**WHAT TO DO**
Give these rows again, swapping every "icon" for "symbol" and leaving everything else unchanged.

**PROVIDED ENTRIES**
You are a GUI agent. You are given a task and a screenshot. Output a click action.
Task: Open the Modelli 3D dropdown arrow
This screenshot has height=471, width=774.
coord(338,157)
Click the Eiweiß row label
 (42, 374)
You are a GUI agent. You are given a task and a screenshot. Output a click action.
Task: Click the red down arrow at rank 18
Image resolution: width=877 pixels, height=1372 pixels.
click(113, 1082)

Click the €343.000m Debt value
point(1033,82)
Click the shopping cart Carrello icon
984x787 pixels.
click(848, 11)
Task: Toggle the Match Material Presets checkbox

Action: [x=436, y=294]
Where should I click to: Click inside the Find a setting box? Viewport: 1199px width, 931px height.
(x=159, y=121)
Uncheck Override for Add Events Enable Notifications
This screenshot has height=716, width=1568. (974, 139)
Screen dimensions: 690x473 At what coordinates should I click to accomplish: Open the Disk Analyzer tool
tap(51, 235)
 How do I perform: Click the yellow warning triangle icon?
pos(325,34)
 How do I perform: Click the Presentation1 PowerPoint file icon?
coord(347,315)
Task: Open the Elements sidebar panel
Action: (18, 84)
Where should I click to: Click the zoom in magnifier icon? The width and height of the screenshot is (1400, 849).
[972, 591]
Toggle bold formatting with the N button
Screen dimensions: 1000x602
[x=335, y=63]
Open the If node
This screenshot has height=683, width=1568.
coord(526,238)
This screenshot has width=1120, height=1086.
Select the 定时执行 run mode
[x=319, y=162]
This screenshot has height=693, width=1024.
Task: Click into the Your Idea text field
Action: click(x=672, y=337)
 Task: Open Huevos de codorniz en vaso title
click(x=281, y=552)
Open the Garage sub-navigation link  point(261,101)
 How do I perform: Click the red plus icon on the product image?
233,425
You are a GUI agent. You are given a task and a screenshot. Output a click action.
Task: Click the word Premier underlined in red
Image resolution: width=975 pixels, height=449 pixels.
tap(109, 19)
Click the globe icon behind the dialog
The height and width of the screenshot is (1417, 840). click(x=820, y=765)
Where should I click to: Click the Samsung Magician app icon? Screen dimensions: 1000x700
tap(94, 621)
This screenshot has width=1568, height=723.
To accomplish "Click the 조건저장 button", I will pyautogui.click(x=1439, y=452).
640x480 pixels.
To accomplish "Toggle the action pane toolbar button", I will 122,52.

**TASK RESULT**
You are a GUI agent. You are given a task and a screenshot. Output a click action.
Task: Open the Modelli 3D dropdown arrow
This screenshot has height=471, width=774.
coord(338,157)
Click the Eiweiß row label
 (42, 374)
You are a GUI agent. You are given a task and a screenshot. Output a click action.
Task: Click the red down arrow at rank 18
Image resolution: width=877 pixels, height=1372 pixels.
click(113, 1082)

Click the €343.000m Debt value
point(1033,82)
Click the shopping cart Carrello symbol
984x787 pixels.
click(848, 11)
Task: Toggle the Match Material Presets checkbox

Action: [x=436, y=294]
Where should I click to: Click inside the Find a setting box? Viewport: 1199px width, 931px height.
(x=159, y=121)
Uncheck Override for Add Events Enable Notifications
This screenshot has height=716, width=1568. (974, 139)
Screen dimensions: 690x473 At what coordinates should I click to accomplish: Open the Disk Analyzer tool
tap(51, 235)
 How do I perform: Click the yellow warning triangle symbol?
pos(325,34)
 How do I perform: Click the Presentation1 PowerPoint file symbol?
coord(347,315)
Task: Open the Elements sidebar panel
Action: (18, 84)
Where should I click to: Click the zoom in magnifier symbol? The width and height of the screenshot is (1400, 849).
[972, 591]
Toggle bold formatting with the N button
Screen dimensions: 1000x602
[x=335, y=63]
Open the If node
This screenshot has height=683, width=1568.
coord(526,238)
This screenshot has width=1120, height=1086.
Select the 定时执行 run mode
[x=319, y=162]
This screenshot has height=693, width=1024.
Task: Click into the Your Idea text field
Action: click(x=672, y=337)
 Task: Open Huevos de codorniz en vaso title
click(x=281, y=552)
Open the Garage sub-navigation link  point(261,101)
 How do I perform: Click the red plus symbol on the product image?
233,425
You are a GUI agent. You are given a task and a screenshot. Output a click action.
Task: Click the word Premier underlined in red
Image resolution: width=975 pixels, height=449 pixels.
tap(109, 19)
Click the globe symbol behind the dialog
The height and width of the screenshot is (1417, 840). click(x=820, y=765)
Where should I click to: Click the Samsung Magician app symbol? Screen dimensions: 1000x700
tap(94, 621)
This screenshot has width=1568, height=723.
To accomplish "Click the 조건저장 button", I will pyautogui.click(x=1439, y=452).
640x480 pixels.
To accomplish "Toggle the action pane toolbar button", I will 122,52.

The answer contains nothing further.